> WORK INSTRUCTIONS:
Your answer must be the records below repeated word for word, with no pictures in it.
======
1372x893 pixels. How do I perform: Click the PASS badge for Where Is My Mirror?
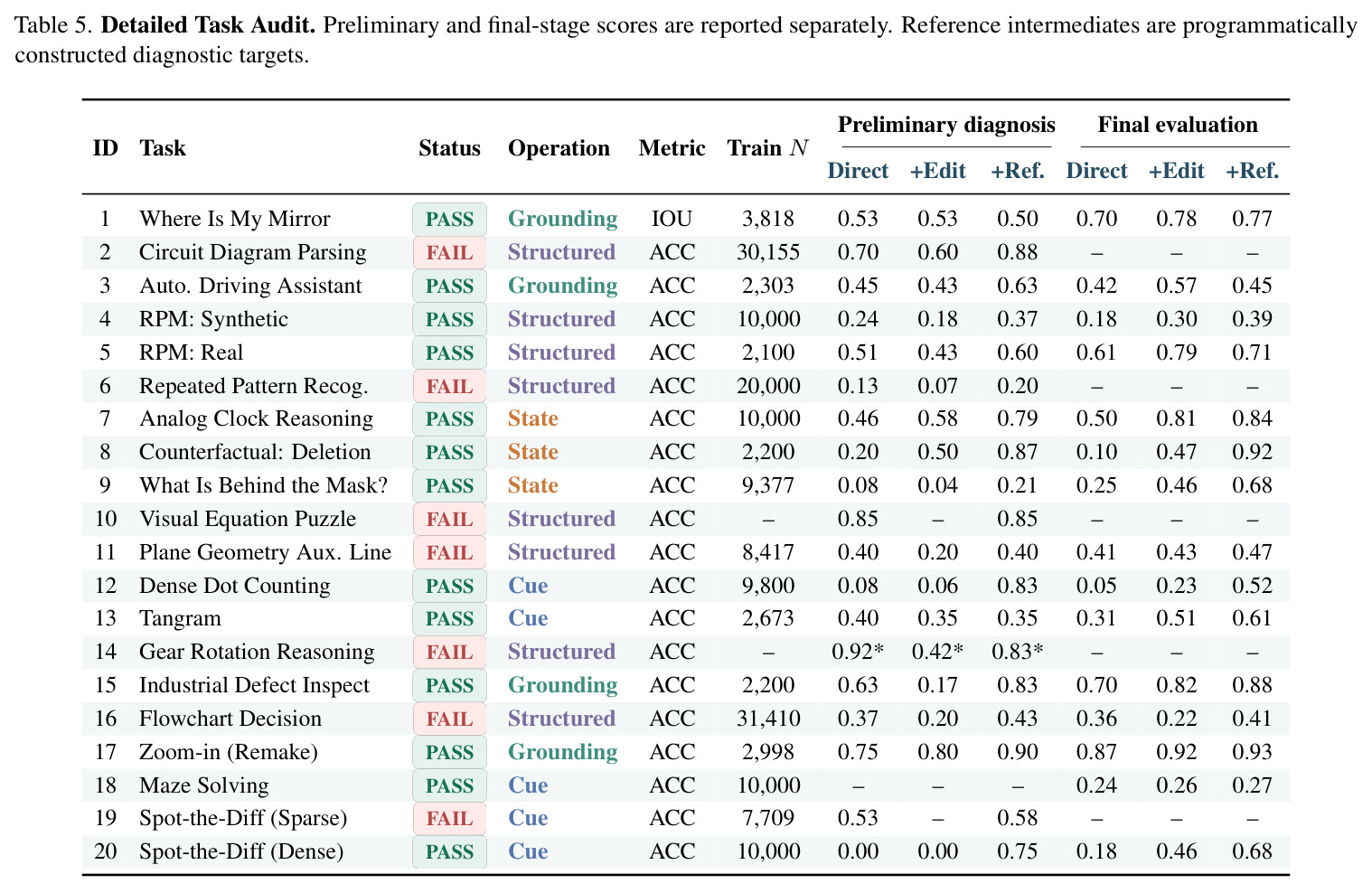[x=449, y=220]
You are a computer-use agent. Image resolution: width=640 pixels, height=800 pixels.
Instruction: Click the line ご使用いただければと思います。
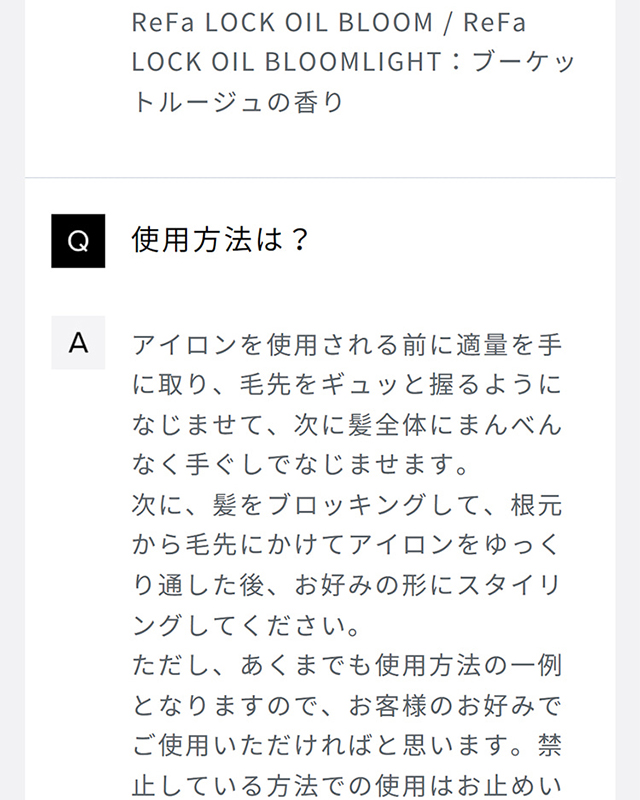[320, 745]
======
> ANSWER SECTION:
1372x893 pixels. How do I perform: Click the PASS badge for Where Is My Mirror?
[x=449, y=220]
You are a computer-use agent. Image resolution: width=640 pixels, height=800 pixels.
Instruction: Click the line ご使用いただければと思います。
[320, 745]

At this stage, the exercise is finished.